Wednesday, November 26, 2008

Through a Glass, Darkly

Thanksgiving Eve, 1987
Axel's Tavern
Corner of Oakland & North Aves., Milwaukee, WI. USA


* * *

Axel's was (and still is) a drinking man's bar. You keep your head down and you don't bother your neighbor. It's dim, it's smoky, and everyone in the place likes it that way.

Turning up my collar against a damp chill, I walked the six blocks from my dingy student apartment past Riverside Park, abandoned by the city due to budget cuts some years earlier. In the yellowed, misty glow of late evening, it possessed a distinctly ominous look, a place where you knew unsavory characters lurked and bad things regularly happened in the inky blackness just beyond the flat fluorsecent glare and rusted out playground equipment.

Entering the bar, it took a minute for my eyes to adjust to the hazy interior, the patrons all taking on the same shapeless, hunched look. I picked out the square jawed countenance of my roommate Ed about four stools inside the door. He was nursing an Old Style and a cigarette, a shot glass full of caramel-colored liquid giving off a feint yet powerful antispetic smell in front of him.

"What are you drinking?" I asked by way of a greeting, unravelling myself from my scarf and overcoat and taking the empty stool next to him.

"Turkey," he announced with a snort, as if the question was an insult to his very intelligence. And Ed thought very highly of his own intelligence....

"Sounds good to me," I answered, nodding to the bartender who had wordlessly appeared, bottle in hand. What Axel's lacked in aesthetics, it made up for in customer service. You never waited long to get your glass filled.

Wild Turkey is a high octane bourbon, packing the kick of a mule with the full bodied flavor of barrell-aged turpentine. It is to be drunk in one continuous gulp. Pause for breath, and you will suddenly know what it tastes like to drink fire.

For reasons lost to history, it had become our drink of choice. We were, by this point, veteran Turkey connisseurs, having spent many an evening in animated barroom debate over the respective merits of 86 proof versus 101. I estimate that at least one third of my student loan money for the first semester of the 1986-87 school year was spent on products made by the Austin Nicholls Distilling Company of Lawerenceburg, Kentucky.

With minimal fanfare, we tapped our glasses in ritual salute. "Happy Thanksgiving," Ed pronounced, adding "bet the turkey tommorrow won't taste anything like this." With a slow, sinuous burn, the liquid worked its way down my throat, settling in a tingling pool in my stomach. I tried to suppress the involuntary shiver that always seemed to come a second later, "the mark of the lightweight" from the electric surge the liquor directed up and back down the nerves of my spinal column.

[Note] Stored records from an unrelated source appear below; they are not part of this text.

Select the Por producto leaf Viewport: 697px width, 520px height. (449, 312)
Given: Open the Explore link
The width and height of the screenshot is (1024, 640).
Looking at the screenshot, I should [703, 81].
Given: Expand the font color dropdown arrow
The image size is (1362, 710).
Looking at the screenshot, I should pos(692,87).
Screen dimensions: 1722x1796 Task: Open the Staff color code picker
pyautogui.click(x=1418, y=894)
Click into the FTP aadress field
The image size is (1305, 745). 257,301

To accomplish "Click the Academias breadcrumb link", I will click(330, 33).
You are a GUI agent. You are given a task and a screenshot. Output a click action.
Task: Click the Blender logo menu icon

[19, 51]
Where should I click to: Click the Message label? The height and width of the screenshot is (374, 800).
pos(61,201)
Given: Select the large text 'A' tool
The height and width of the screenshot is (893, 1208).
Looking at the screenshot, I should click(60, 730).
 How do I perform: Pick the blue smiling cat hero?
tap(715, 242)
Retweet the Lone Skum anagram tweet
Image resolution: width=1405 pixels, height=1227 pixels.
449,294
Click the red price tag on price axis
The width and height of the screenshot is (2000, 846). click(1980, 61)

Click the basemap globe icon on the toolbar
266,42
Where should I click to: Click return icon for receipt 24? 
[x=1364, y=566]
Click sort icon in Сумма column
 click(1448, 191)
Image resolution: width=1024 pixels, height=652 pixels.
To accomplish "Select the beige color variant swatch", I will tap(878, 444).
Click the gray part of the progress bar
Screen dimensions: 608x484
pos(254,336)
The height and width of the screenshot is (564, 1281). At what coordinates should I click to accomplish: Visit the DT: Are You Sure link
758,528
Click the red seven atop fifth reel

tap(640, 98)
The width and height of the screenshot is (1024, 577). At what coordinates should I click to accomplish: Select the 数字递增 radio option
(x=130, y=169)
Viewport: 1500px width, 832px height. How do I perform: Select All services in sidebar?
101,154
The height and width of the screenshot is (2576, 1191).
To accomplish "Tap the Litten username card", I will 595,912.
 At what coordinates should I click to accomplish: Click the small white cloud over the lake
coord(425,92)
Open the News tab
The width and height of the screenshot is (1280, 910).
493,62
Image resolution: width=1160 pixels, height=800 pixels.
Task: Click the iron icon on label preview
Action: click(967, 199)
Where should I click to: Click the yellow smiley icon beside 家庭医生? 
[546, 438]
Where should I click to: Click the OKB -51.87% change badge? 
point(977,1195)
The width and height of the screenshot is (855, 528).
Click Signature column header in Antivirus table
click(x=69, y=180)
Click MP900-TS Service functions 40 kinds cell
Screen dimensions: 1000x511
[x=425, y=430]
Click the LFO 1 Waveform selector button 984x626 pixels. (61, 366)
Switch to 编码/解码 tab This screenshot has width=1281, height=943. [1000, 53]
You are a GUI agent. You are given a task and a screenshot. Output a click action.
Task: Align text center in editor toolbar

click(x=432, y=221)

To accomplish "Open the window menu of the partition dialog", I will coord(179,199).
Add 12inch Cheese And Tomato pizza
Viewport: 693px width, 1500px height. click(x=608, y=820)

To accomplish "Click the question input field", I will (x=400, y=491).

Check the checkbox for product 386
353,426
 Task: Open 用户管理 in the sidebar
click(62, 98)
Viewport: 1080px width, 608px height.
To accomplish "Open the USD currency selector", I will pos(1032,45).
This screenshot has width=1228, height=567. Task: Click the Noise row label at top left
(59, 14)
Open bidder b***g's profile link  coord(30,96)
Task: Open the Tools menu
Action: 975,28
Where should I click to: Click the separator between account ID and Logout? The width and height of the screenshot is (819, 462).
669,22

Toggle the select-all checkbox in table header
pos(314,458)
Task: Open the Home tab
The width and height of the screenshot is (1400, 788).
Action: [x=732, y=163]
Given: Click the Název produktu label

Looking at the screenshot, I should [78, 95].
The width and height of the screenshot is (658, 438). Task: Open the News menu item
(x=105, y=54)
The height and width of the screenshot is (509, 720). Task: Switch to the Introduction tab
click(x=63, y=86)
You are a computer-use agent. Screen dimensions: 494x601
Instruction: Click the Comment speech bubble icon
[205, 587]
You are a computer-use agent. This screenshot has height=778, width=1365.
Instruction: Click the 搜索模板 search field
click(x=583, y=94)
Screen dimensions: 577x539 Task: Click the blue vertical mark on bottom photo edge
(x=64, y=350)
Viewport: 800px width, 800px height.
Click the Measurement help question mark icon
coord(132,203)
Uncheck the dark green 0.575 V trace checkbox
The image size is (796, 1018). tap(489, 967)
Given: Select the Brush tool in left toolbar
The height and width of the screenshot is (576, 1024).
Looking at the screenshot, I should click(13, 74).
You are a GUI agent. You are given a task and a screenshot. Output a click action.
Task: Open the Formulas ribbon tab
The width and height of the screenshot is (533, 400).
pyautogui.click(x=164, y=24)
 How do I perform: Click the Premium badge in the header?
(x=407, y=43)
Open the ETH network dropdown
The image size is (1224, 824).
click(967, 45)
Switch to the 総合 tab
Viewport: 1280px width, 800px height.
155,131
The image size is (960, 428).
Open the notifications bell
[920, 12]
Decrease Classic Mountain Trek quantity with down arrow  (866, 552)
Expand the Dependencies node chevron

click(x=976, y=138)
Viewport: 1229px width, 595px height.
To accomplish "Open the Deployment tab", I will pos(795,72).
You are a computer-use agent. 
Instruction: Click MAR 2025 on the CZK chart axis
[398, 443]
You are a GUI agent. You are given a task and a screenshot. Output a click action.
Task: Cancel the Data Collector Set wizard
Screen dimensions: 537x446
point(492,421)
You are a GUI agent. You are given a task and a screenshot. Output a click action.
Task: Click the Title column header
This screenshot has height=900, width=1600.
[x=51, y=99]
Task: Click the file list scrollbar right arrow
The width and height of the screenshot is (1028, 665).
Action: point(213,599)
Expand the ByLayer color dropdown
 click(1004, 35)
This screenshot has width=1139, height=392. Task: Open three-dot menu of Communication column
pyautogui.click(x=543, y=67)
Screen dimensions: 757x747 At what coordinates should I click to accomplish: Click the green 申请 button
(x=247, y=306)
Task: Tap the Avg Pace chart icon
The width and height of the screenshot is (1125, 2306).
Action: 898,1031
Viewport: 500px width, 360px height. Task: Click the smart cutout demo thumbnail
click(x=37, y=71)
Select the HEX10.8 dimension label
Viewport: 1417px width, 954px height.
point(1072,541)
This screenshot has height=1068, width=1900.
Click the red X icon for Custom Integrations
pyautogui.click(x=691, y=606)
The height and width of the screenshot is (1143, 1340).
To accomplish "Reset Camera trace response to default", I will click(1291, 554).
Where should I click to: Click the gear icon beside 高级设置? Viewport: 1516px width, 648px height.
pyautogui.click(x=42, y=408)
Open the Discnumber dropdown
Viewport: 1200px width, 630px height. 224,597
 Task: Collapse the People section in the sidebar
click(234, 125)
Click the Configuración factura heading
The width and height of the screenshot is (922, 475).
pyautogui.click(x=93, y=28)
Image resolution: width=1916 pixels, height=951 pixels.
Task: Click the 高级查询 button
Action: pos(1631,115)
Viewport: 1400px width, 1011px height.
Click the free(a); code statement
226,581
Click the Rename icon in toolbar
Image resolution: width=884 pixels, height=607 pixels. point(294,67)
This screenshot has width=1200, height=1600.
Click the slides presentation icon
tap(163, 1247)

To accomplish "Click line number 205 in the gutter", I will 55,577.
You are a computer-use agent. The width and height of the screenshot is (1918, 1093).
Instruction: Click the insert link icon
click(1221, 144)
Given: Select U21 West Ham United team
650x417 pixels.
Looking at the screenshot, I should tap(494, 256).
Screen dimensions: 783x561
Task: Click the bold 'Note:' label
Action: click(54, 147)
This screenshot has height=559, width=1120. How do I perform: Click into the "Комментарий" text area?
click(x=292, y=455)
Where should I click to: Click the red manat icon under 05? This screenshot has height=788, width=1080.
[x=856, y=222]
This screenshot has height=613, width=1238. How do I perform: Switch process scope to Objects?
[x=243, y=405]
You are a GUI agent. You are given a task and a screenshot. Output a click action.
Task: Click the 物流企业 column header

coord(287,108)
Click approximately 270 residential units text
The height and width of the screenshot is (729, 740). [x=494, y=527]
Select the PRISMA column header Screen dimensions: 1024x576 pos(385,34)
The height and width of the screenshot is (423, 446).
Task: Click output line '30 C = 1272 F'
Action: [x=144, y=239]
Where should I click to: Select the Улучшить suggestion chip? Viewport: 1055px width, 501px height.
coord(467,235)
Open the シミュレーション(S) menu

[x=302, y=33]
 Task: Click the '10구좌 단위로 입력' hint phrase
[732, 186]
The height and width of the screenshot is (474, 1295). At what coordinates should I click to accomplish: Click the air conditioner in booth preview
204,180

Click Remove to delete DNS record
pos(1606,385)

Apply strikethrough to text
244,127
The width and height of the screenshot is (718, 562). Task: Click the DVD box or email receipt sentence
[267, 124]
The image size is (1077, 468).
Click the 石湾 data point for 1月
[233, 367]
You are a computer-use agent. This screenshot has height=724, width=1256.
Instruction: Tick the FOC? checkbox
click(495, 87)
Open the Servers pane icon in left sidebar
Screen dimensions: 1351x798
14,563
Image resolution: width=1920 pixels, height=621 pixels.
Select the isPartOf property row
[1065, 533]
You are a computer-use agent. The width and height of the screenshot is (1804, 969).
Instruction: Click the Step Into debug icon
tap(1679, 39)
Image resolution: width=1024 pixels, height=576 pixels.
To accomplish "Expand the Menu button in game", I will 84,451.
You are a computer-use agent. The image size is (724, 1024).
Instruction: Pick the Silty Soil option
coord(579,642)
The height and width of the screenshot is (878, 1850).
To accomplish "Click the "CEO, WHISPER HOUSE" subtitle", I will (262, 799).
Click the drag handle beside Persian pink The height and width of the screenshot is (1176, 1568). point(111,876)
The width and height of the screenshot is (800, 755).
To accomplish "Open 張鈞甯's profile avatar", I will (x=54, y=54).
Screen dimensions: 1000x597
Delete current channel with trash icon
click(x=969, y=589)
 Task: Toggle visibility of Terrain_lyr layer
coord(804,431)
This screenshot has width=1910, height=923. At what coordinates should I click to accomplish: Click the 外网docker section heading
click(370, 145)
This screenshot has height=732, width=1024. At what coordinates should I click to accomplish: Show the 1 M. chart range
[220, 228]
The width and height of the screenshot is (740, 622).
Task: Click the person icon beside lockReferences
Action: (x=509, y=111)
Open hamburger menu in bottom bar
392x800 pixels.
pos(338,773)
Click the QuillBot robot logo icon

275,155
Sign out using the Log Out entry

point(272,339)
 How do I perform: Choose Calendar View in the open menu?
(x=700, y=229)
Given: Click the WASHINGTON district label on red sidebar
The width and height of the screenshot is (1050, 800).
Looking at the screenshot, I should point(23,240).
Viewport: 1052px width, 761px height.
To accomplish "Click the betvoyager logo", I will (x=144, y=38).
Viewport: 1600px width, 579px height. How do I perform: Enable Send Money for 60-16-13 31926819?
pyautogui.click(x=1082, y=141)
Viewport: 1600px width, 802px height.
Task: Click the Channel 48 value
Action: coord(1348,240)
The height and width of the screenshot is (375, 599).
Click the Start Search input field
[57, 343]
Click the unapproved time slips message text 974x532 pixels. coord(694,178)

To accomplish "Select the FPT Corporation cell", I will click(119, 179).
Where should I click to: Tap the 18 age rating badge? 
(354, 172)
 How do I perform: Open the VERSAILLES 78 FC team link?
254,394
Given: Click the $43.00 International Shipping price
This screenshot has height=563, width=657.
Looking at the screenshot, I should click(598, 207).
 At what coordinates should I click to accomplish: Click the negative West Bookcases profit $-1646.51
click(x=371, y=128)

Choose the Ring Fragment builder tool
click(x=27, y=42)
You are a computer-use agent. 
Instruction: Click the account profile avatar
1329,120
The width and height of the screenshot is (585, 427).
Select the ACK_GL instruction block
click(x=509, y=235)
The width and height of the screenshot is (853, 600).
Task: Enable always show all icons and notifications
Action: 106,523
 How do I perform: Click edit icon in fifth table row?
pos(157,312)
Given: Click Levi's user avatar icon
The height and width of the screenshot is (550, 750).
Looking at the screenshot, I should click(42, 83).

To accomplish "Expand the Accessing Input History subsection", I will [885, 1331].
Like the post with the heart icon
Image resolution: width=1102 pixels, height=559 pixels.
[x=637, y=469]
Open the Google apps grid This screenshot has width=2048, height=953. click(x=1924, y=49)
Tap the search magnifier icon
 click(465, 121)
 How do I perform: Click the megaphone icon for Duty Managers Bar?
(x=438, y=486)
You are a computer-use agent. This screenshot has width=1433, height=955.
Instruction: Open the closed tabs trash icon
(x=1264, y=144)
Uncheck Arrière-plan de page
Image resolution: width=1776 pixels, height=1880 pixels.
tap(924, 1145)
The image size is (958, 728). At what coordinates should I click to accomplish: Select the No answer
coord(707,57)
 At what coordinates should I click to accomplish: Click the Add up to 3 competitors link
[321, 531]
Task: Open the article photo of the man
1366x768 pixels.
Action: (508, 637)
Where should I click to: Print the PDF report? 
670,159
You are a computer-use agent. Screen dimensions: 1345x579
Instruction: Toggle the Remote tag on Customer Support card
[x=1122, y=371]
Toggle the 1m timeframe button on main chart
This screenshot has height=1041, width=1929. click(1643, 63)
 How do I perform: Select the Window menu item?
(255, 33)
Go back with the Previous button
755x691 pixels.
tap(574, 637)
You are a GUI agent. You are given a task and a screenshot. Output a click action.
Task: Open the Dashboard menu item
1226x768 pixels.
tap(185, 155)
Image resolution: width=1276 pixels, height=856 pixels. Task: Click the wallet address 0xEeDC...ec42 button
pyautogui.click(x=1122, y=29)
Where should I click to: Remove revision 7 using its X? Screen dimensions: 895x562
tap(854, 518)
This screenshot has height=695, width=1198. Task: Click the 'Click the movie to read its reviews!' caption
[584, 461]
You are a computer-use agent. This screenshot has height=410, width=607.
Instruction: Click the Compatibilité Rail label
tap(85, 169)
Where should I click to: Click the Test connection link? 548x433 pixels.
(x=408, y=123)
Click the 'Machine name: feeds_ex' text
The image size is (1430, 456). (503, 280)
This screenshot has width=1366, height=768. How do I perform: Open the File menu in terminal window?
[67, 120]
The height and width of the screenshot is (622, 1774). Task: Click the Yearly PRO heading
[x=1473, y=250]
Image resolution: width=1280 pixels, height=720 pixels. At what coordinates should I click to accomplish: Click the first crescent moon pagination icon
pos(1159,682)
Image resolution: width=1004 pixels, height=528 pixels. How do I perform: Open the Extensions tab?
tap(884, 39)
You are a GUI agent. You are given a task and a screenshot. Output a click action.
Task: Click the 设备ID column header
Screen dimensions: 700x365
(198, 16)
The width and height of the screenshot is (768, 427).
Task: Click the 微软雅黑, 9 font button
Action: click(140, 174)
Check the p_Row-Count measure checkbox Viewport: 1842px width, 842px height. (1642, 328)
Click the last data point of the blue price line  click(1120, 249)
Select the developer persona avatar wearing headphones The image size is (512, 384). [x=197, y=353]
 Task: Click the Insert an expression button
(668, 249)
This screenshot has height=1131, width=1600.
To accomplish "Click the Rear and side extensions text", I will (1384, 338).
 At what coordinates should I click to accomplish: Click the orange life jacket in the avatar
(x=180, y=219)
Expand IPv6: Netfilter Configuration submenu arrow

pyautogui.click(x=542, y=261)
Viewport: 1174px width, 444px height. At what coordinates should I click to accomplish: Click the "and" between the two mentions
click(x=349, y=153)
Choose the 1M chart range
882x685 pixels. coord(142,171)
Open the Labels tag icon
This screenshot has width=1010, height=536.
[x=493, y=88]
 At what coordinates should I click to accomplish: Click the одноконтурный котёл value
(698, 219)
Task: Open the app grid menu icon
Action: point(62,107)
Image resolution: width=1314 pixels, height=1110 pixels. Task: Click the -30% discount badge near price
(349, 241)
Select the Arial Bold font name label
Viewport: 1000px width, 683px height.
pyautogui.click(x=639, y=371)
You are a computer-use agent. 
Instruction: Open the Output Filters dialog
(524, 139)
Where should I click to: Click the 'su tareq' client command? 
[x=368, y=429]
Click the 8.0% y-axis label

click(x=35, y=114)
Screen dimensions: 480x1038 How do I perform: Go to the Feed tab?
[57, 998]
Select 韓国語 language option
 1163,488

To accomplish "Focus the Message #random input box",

Well schooled in the protocol of the inebriate arts, we almost simultaneously exhaled deeply and reached for our beer chasers before sinking meditatively into soul-deep narco-psychedelic post Turkey afterglow.

Tennessee Ernie Ford spun on the ancient jukebox. Outside, the drizzle had turned into a steady, pelting November rain. We lingered in our respective silent reverie for awhile, before the bartender reappeared in front of us. Gesturing at the murky decanter in his right hand, he arched an eyebrow in wordless inquiry.

I was 24 years old. It was the night before Thanksgiving. I had nothing to lose, and no particular place to go.

I pushed forward a crumpled five dollar bill. "Yeah, give us another round."

2 comments:

A Free Man said...

An appropriate turkey day post. I used to drink a lot of Wild Turkey, but I kept falling down. Now I stick to the avian variety. Happy Thanksgiving to you and yours.

Arizaphale said...

So...what happened next? Huh? Huh?
I spent a lot of time in a little bar called Monty's during my first two years of Uni. We drank gold rum and played euchre. No particular place to go. In fact, I think we were already there.
Hope you had a great Thanksgiving both then and now.